Le deuxième point de vigilance concerne la visée égalitaire à l’échelle territoriale. Les solutions pour parvenir à l’égalité femmes-hommes dans les quartiers ne peuvent pas uniquement être recherchées au niveau local alors que le sujet concerne la société dans son ensemble. Ce serait faire porter une responsabilité importante aux habitants et aux pouvoirs locaux alors que les responsabilités sont aussi à rechercher ailleurs, à d’autres niveaux (politiques nationales, acteurs économiques...). Par ailleurs, rechercher à faire l’égalité entre les femmes et les hommes des quartiers ne peut constituer l’unique finalité tant les conditions de ces derniers sont peu enviables au vu des dominations multiples auxquelles ils sont eux-mêmes confrontés. Cela n’aboutirait qu’à l’égalité des inégalités. C’est pourquoi, nous avons fait le choix de construire ce numéro en usant du concept d’intersectionnalité. Cette approche intersectionnelle vise à interroger le croisement des inégalités de genre et des inégalités de race, de classe ou encore celles liées à l’âge ou à la religion. Car c’est à l’intersection de ces multiples critères que se produisent les formes d’inégalités les plus insidieuses.
À travers cette approche, nous avons voulu montrer la complexité du sujet tout en garantissant la pluralité des points de vue. En effet, selon la fonction occupée, les expériences vécues, les témoignages entendus, les regards sont forcément différents. Nous avons d’autre part souhaité laisser la parole aux premières concernées, les habitantes des quartiers prioritaires, là encore en privilégiant la diversité.

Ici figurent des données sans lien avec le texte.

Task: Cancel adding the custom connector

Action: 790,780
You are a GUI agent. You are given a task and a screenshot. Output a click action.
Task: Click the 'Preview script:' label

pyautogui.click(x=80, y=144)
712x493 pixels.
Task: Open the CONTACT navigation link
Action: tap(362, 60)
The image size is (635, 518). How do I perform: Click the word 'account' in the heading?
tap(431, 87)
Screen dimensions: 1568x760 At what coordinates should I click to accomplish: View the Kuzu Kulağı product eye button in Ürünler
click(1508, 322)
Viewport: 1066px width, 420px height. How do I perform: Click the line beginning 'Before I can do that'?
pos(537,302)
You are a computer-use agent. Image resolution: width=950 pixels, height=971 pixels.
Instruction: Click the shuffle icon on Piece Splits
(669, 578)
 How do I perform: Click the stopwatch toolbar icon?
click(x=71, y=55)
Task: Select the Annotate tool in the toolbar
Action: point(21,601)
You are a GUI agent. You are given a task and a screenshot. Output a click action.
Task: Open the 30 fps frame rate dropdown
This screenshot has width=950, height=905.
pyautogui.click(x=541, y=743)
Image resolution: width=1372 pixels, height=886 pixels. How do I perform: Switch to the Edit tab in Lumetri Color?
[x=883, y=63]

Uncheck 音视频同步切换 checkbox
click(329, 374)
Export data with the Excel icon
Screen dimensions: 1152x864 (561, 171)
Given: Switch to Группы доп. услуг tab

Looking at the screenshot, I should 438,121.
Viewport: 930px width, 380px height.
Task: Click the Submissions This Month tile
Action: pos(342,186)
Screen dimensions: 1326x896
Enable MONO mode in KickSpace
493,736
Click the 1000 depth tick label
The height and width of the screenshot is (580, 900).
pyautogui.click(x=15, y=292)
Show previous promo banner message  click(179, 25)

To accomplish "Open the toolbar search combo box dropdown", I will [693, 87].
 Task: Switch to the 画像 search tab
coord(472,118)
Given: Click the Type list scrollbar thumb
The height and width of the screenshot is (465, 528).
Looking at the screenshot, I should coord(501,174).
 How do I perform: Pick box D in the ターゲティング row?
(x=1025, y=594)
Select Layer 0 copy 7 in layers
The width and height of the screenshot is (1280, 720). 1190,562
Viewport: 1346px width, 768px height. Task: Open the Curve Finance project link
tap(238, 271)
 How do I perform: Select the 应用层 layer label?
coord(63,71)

Ce numéro cherche ainsi à fournir des clés de lecture en clarifiant les concepts et en déconstruisant les stéréotypes. Il vise également à présenter des projets/expériences menés pour/avec les femmes et à sensibiliser les acteurs de la politique de la ville à la question de l’égalité femmes-hommes. Pour ce faire, la ligne éditoriale s’appuie sur le parcours de vie des femmes. Ainsi, après une première partie consacrée aux éléments de cadrage permettant de définir le sujet, la seconde partie du numéro aborde la question de l’enfance et de la jeunesse, et plus précisément les enjeux de l’éducation, du sport, de la sexualité et de la mixité. La troisième partie traite de l’âge adulte et de ses problématiques qui interpellent toutes les femmes au-delà même des quartiers prioritaires : l’accès à un emploi de qualité correspondant aux aspirations, l’accès aux soins et à la santé, le bien-vieillir.
Nous espérons que ce numéro permettra de mieux comprendre ce sujet complexe, d’interroger les prénotions limitant l’efficacité des actions, et de réfléchir collectivement à nos pratiques pour contribuer, chacun à notre niveau, à lutter contre toutes les formes d’inégalités."